> Problem to solve
Please begin with the line containing "This screenshot has width=635, height=255." and reproduce each line exactly until the records below end, without any pictures.

(Stored data entries)
--- START ---

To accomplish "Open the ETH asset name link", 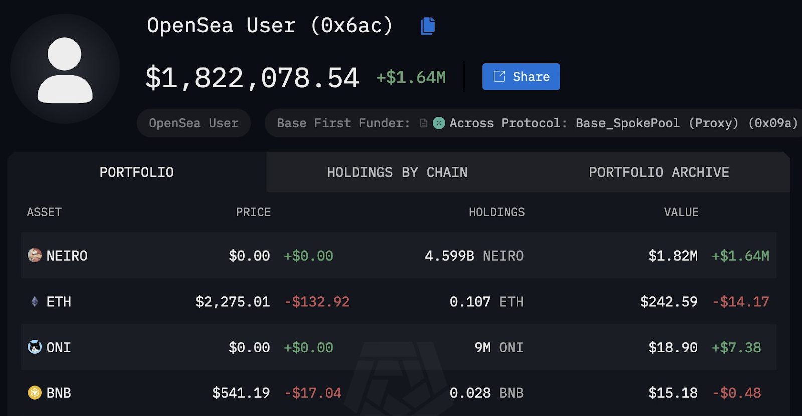I will [59, 302].
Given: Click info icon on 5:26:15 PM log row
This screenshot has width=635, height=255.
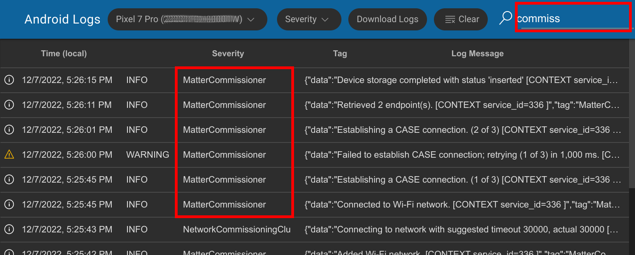Looking at the screenshot, I should click(x=9, y=80).
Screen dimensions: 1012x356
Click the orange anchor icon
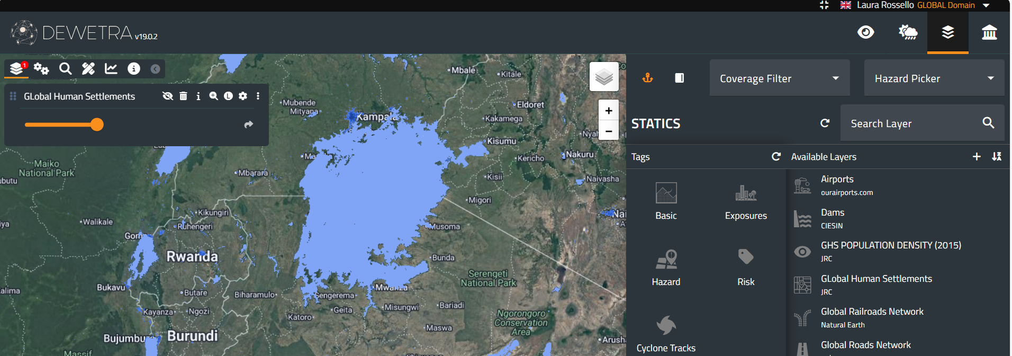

--- END ---

> Task solution
This screenshot has width=635, height=255.
Looking at the screenshot, I should click(x=9, y=80).
Screen dimensions: 1012x356
Click the orange anchor icon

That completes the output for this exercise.